The mobility of a boat provides anglers easy access into more bays and backwaters than fishing from the shore. Impoundments can be busy places in pleasant weather, especially when the fish are biting. A boat can have you quickly fishing far from the crowd, often in places where the fishing pressure is minimal – and where the fish are more eager to bite.

Although high-horsepower fibreglass bass-style boats have crept onto the scene in recent years, aluminium boats (tinnies) with small to mid-range outboard engines are most common among freshwater anglers. They’re lightweight to tow, economical to run and pretty much all that’s needed for fishing most freshwater impoundments and large rivers.


Lure fishing is an active form of fishing that works especially well from a boat. Casting and retrieving lures close to natural fish-holding structures like dead timber, rocky outcrops, drop-offs, weedbeds and the points of bays is a very effective way to trigger a strike from territorial native fish.

Lure casting is extremely effective when on a boat fitted with an electric outboard motor. Electric power adds a degree of stealth and allows the boat to be positioned for casting at a stretch of bank, snags protruding from the water surface, or cover from trees overhanging the shoreline.
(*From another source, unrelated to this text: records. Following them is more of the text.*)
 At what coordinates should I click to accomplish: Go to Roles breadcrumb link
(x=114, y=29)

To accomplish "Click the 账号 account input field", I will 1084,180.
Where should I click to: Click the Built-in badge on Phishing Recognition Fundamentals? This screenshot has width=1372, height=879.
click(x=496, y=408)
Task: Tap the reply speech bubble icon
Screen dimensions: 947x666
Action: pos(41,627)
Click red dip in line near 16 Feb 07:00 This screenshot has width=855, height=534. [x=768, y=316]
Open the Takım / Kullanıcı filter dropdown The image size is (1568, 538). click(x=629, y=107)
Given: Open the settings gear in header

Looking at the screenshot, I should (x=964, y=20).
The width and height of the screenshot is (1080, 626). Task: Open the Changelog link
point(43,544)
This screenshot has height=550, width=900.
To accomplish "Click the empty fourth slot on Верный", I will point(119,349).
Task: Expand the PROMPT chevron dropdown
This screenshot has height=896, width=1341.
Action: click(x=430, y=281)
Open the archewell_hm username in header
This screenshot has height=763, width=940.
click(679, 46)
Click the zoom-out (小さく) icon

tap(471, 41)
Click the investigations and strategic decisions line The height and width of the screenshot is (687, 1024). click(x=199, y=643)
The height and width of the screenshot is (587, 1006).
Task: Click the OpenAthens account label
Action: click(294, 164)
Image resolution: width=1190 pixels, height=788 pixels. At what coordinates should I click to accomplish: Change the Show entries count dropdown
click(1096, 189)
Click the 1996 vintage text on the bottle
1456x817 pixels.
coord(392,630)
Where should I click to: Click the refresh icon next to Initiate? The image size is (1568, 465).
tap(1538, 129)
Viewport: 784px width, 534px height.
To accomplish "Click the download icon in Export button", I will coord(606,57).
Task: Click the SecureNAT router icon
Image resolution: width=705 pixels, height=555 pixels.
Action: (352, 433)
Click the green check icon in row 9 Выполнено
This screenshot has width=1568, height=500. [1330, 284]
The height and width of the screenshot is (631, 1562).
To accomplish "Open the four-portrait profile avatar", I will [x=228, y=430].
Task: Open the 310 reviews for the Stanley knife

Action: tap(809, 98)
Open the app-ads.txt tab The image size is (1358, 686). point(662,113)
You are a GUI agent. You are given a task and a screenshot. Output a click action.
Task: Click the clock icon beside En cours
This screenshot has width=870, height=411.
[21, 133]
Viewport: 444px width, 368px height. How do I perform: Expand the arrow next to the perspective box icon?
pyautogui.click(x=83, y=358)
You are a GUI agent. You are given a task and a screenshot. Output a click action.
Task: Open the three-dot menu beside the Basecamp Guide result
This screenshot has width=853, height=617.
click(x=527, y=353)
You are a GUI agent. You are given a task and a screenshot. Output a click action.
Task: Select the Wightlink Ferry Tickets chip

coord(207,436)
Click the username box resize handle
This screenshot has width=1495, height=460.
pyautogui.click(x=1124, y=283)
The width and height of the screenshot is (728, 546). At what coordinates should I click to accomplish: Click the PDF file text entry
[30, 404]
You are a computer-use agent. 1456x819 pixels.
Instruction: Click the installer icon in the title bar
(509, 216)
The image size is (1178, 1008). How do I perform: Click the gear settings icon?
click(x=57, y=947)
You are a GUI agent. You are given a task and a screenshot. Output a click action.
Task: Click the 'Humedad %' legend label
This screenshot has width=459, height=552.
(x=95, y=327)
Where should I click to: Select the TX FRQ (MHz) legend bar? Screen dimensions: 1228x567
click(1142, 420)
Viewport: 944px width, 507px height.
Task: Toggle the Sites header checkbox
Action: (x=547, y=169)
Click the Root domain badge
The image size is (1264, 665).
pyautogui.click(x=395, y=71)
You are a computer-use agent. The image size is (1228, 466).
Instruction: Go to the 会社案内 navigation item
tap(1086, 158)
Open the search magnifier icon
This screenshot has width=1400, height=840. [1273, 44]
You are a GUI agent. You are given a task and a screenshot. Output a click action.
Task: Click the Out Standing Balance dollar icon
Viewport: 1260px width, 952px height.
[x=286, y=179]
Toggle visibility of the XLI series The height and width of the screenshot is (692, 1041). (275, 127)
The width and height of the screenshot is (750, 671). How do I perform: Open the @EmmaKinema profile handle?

Controlling an electric motor is as easy as dabbing the motor’s foot control, or even pushing a button on a wristwatch-style remote. Many electric motors these days also have an autopilot feature, which virtually allows hands-free boat control while you fish!

For those who like to sit back while fishing, trolling is a very effective form of lure fishing that relies on boat movement to ‘work’ lures. It’s a great way to cover a lot of water and have lures targeting fish at the optimum depth for longer – all while you happily munch on a sandwich or sip a coffee.

Trolling is a particularly effective way to catch trout, especially in Snowy Mountains lakes such as Jindabyne and Eucumbene. World-class brown and rainbow trout can be effectively targeted by trolling lures at a variety of depths, depending on the time of year. A boat fitted with a quality sounder or fishfinder is also invaluable for this form of fishing.


The opportunities for freshwater fishing in Australia are virtually endless (we’ve not even touched upon fishing for ‘barra’ or ‘sooty grunter’ in the Top End). If you’ve never been freshwater fishing, you don’t know what you’re missing. Give it a go!